A plan sketches a path to the completed work. Map out the outline, line up the research, and schedule the writing—keeping your planning enthusiasm in line with the project!
Advice for perfectionists
Some people want everything completely structured, outlined, and mapped out, point-by-point, before writing. In writing, perfectionism can cause more problems than it solves.
The risks: I’ve known authors to delay writing for a year or more while they gather more interviews, more stories, and a better framework. When the year is done, they don’t find starting any easier. The outline is never good enough, complete enough, compelling enough.
I shudder to think how many great works have never come to fruition because the writer was waiting for a perfect plan or bullet-proof proposal.
💡 Structure often reveals itself during writing
The best outline is like a flexible travel itinerary. It gets you on the road and safely home again, while giving you the chance to explore and discover new territories.
In my survey of nonfiction authors, only four percent said their finished work precisely matched their starting outline. (Those four percent are probably true planning perfectionists!) The rest let the process reveal better paths.
Your outline needs to be good enough to get you safely on the road, while leaving room to explore.
Advice for creative freestylers
Perhaps you identify with the pantsers of fiction—you like to see where the writing takes you.

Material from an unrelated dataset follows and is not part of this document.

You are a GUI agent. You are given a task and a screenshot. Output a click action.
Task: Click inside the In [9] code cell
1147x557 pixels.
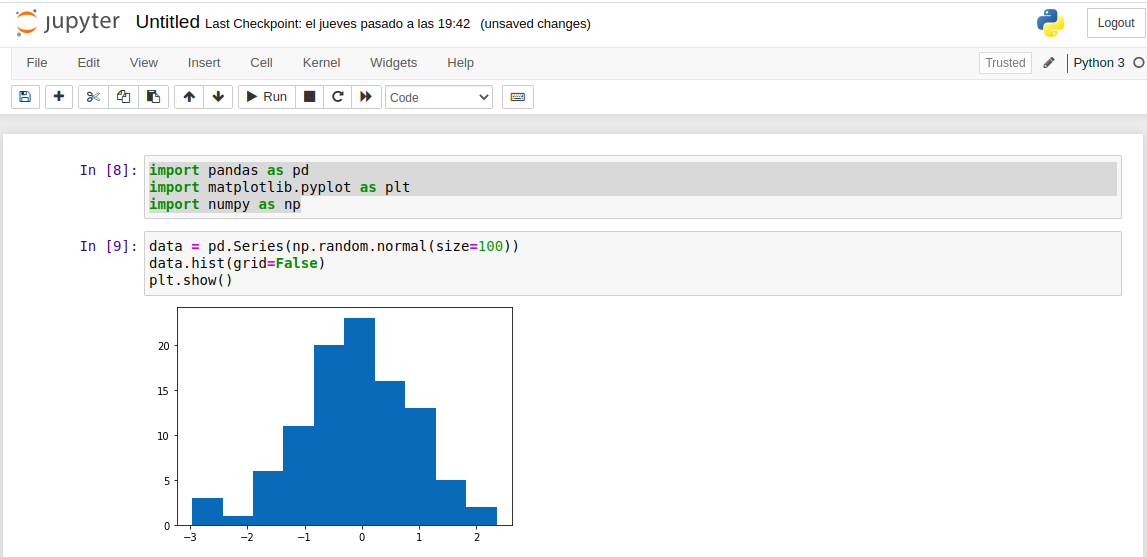click(x=632, y=263)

Maybe planning seems dull or stifling.
The risks: This approach can lead writers into all kinds of trouble—including getting stuck 70,000 words into a draft going nowhere. It’s hard to write an effective book (especially a nonfiction one) without structure.

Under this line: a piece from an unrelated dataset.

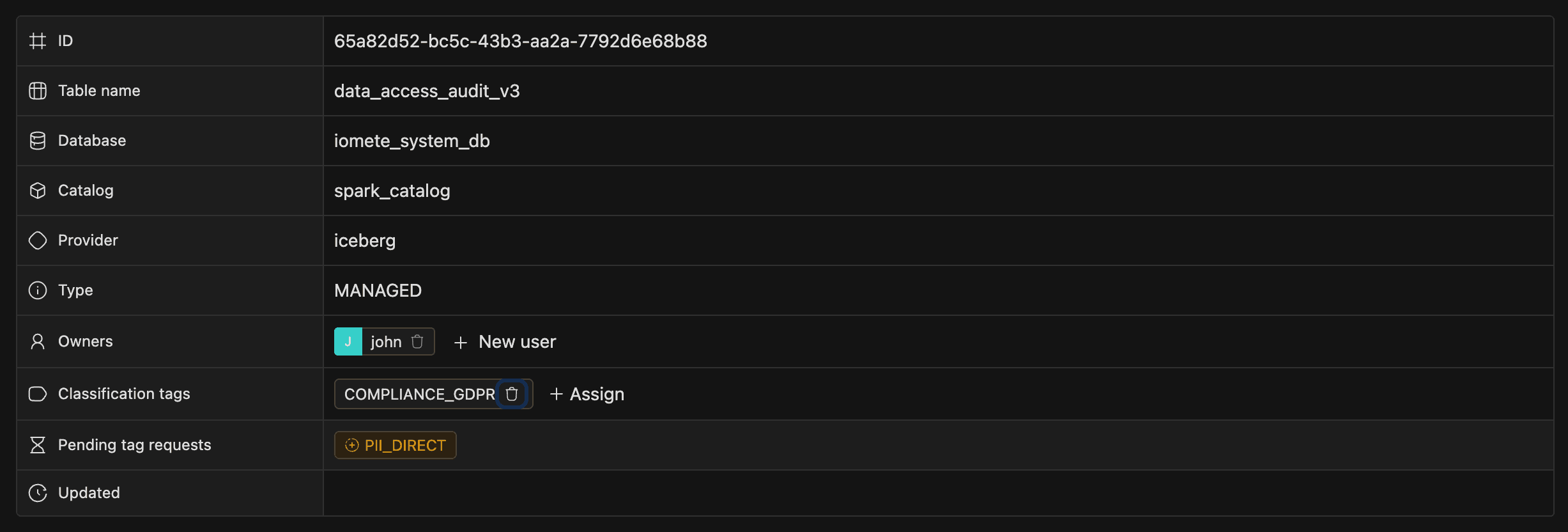Select the COMPLIANCE_GDPR tag label
Screen dimensions: 1568x532
(x=419, y=395)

One blog reader sent me this question:
When working between writing the story and planning the story, in that cloudy gray area, how do you balance the two objectives — giving the planning equal weight to the actual writing? (Without throwing your keyboard across the room, that is.)

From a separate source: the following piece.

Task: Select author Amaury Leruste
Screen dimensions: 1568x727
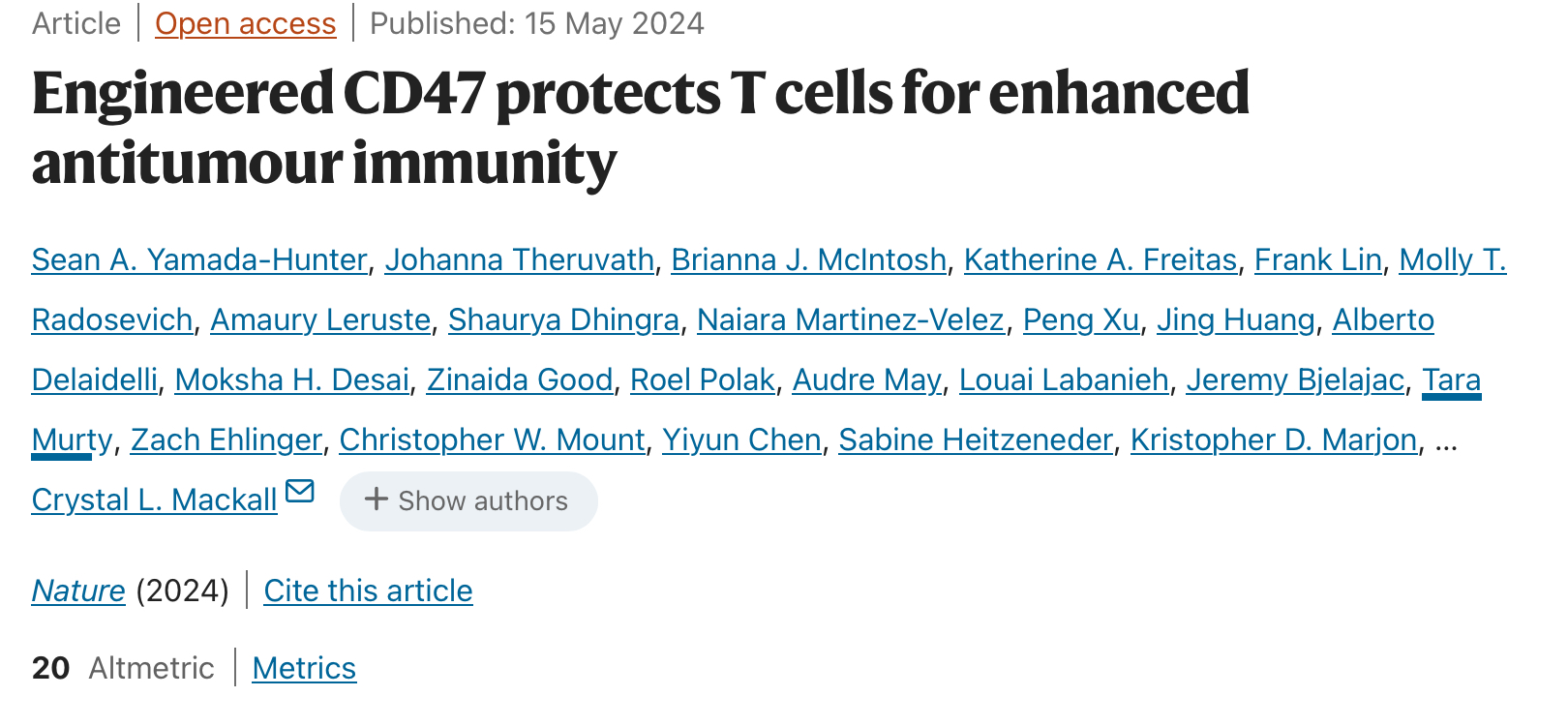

You can hear the frustration of the creative spirit there!
💡 Planning is itself creative
Treat planning as part of the creative process. Do whatever you need to do to get that creativity flowing: conversations, coaching, deep thought, and of course, writing. Ask questions. For example:
- How can you approach your subject differently?
- What structure will reveal levels of meaning to the reader?
- Can you find a foundational metaphor that connects with people?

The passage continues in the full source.